= Task objective =
Stopping at the line that holds "Erklärung zur Barrierefreiheit (793, 2253)", repeat the lines below exactly, starting from the very first and including that final line.

= Given records =
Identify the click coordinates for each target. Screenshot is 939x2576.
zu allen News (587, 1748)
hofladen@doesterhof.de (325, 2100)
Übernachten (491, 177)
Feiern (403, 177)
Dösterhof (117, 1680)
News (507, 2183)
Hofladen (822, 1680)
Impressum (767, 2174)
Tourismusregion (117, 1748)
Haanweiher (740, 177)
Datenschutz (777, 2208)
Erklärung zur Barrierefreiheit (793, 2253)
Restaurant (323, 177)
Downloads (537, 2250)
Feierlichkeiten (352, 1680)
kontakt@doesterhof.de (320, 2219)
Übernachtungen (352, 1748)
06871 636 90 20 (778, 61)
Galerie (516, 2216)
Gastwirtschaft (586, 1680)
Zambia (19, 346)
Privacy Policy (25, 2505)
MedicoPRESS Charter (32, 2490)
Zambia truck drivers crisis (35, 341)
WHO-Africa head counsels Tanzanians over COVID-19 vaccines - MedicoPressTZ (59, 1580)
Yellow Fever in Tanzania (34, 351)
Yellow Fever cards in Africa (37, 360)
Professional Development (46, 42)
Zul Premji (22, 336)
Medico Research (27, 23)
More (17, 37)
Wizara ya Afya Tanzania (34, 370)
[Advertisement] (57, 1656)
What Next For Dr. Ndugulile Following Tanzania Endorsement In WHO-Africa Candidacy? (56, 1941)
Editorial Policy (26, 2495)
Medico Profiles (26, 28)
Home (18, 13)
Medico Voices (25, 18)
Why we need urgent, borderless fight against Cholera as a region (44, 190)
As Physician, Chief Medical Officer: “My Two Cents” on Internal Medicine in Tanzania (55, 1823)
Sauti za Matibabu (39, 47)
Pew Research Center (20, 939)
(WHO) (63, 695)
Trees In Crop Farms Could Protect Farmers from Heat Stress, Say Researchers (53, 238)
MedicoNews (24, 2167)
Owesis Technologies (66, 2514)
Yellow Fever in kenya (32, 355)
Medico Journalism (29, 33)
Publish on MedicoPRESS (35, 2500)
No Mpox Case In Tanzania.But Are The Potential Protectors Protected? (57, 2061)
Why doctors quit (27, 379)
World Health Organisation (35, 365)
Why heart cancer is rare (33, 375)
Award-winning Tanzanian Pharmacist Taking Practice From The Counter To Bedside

= Completed task =
Identify the click coordinates for each target. Screenshot is 939x2576.
zu allen News (587, 1748)
hofladen@doesterhof.de (325, 2100)
Übernachten (491, 177)
Feiern (403, 177)
Dösterhof (117, 1680)
News (507, 2183)
Hofladen (822, 1680)
Impressum (767, 2174)
Tourismusregion (117, 1748)
Haanweiher (740, 177)
Datenschutz (777, 2208)
Erklärung zur Barrierefreiheit (793, 2253)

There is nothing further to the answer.